I recently came across a particularly interesting case— a quantitative trading expert turned a few million Hong Kong dollars into 100 million in just a year and a half. This trader's name is Calvin Cai, and his story made me rethink what a true "money printing machine" really is.



Speaking of which, Calvin's story is a bit legendary. At 12 years old, with only 20 Hong Kong dollars for lunch money, he started pondering how to make money—initially studying the Mark Six lottery, then shifting to stocks. At 14, he entered the market using his brother’s account; at 16, he used 10x leverage to lose his 40,000 HKD principal down to a few hundred. That liquidation should have scared him off, but it didn’t. At 19, he tried again, losing his 150,000 HKD back to zero. After two harsh lessons from the market, he finally understood a key principle: manual trading tests your emotions, while quantitative trading tests your data.

This shift was crucial. He began validating each trading strategy with historical data—only investing when it was effective, and iterating when it wasn’t. Starting from May 2021, he moved his quantitative strategies into the crypto market, and by January 2023, his account grew from a few million HKD to 100 million—roughly a 20-fold return. Even more impressive, during the 2022 bear market, he still made 240%. This wasn’t from holding coins, but from genuine trading ability.

Calvin’s method is called CTA strategy (trend trading), which uses hourly signals to determine market direction—long or short. Unlike other quantitative methods, CTA strategies tend to have larger drawdowns, usually around 20%-30%, but because of this characteristic, they can profit in any market condition. He emphasizes balancing factor weights—no single signal should dominate; otherwise, if that signal fails, the entire portfolio is at risk. Sharpe ratio and Calmar ratio are the two metrics he values most.

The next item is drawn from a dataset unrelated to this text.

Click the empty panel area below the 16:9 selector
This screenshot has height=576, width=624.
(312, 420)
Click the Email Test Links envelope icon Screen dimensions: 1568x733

The process from inspiration to implementation involves three steps: first, decide which factors to use; second, backtest with historical data to see if it’s profitable over the past five years, setting standards like 50% annual return and less than 20% drawdown; third, simulate trading to verify system stability, then gradually increase position sizes in live trading. The entire process is rigorous because he’s seen too many "paper profits" strategies that lose money once they go live.

Interestingly, Calvin is now also using AI to optimize signal generation. He started testing machine learning in 2021, but the results weren’t obvious at first. By 2023, with the proliferation of AI tools, he found that machine learning strategies began to truly generate profits. The quantitative fund he manages has grown to 160 million HKD, with an average annual return exceeding 100%.

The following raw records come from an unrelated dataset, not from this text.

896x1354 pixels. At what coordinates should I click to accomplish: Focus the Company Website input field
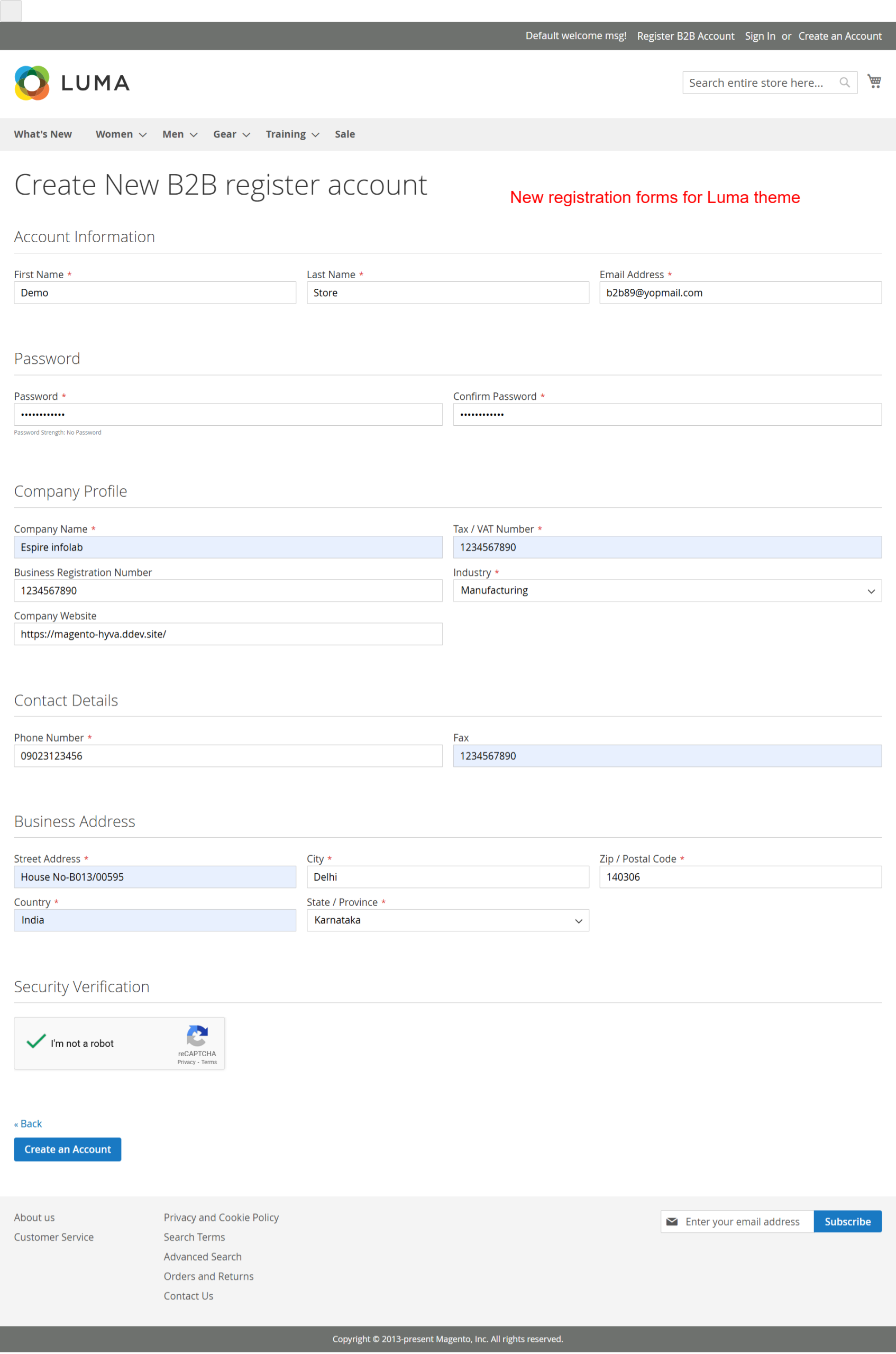tap(228, 634)
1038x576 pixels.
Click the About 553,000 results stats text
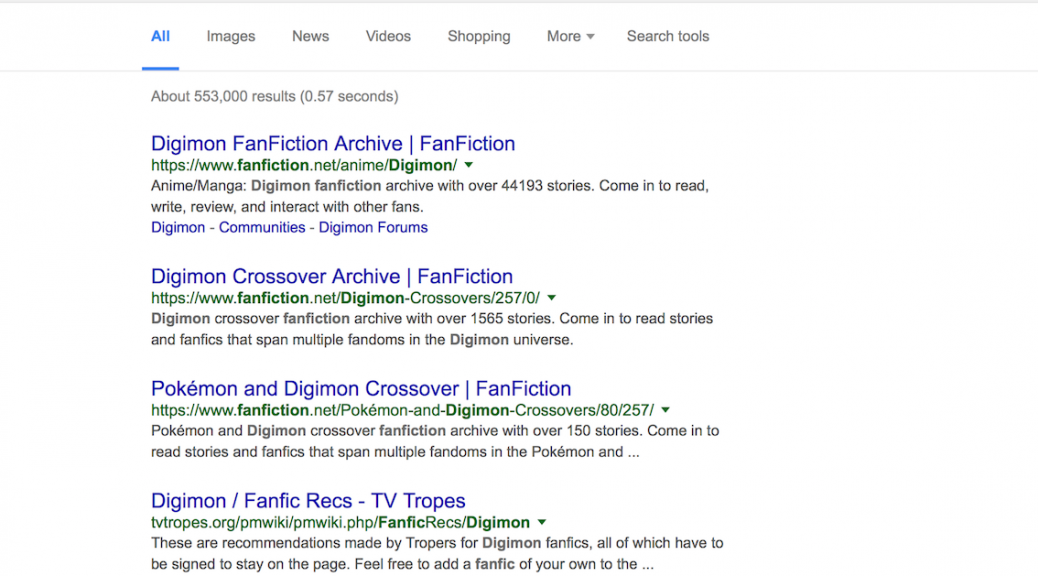click(274, 96)
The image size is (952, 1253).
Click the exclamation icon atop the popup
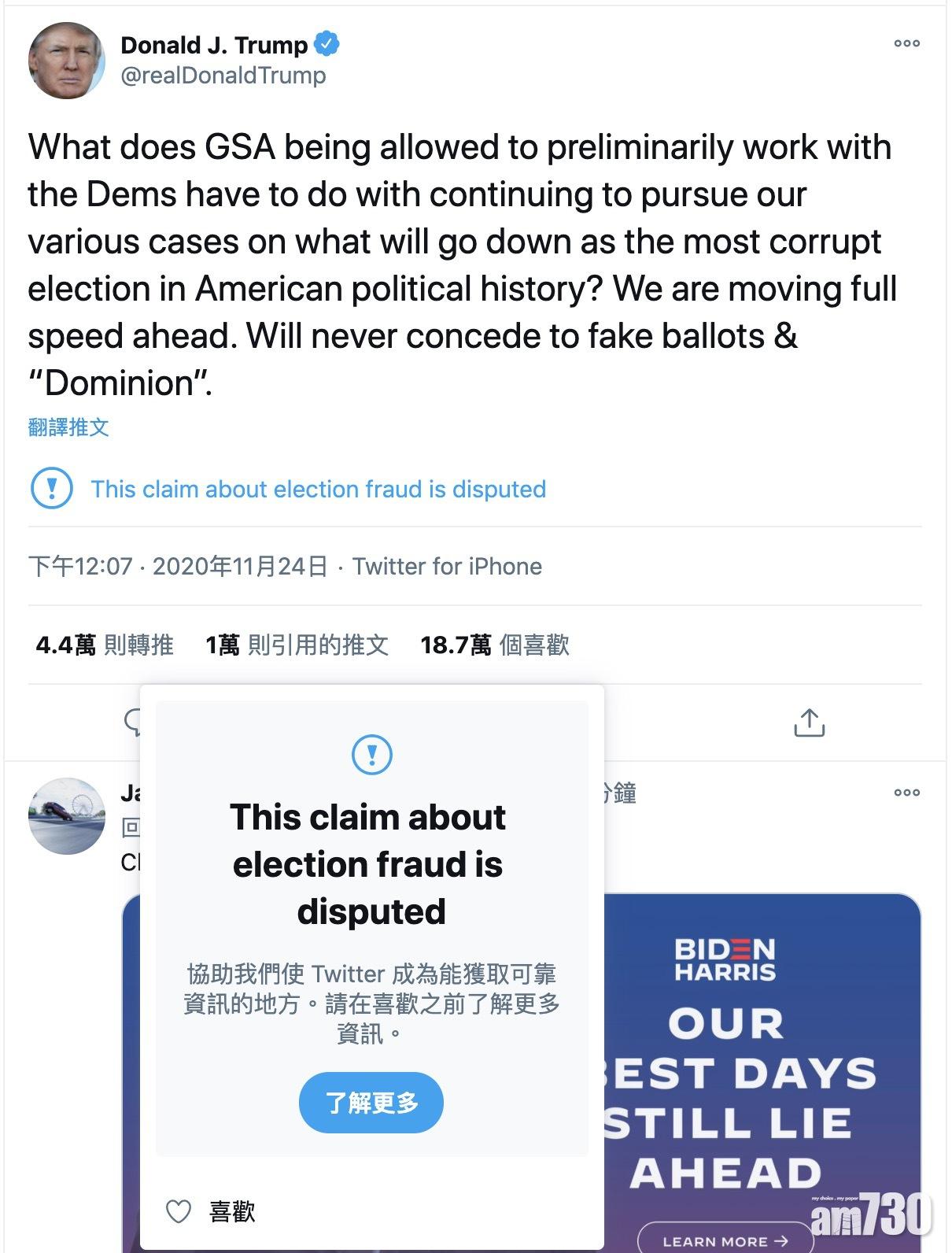pos(371,754)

But he also admits that the biggest challenge of CTA strategies is managing investor expectations. Sometimes a strategy will go several months without making money, and investors start doubting. At this point, it’s crucial to explain from a data perspective why holding onto it is justified, rather than blindly cutting it. The most important lesson he learned working at a traditional hedge fund for five years is expectation management—setting conservative expectations for investors and ultimately exceeding them, which keeps them willing to continue investing.

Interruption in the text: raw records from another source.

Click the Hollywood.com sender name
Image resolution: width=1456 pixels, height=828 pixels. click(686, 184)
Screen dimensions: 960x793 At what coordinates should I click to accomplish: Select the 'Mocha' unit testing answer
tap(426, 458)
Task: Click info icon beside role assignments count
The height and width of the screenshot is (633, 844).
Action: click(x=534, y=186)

Looking at Calvin’s growth path, what moved me most is his understanding of the "advantage of youth." After two margin calls, he didn’t give up—instead, he thought, “When you’re young, you have the capital to make mistakes; losing everything isn’t a big deal.” This mindset gave him the courage to use high leverage to learn, and also helped him stay rational in later quantitative trading. He says there are no born trading geniuses—only learning and relentless effort afterward. Staying rational, correcting cognitive biases in time, and always remaining humble in learning—these are the core secrets to surviving bull and bear cycles.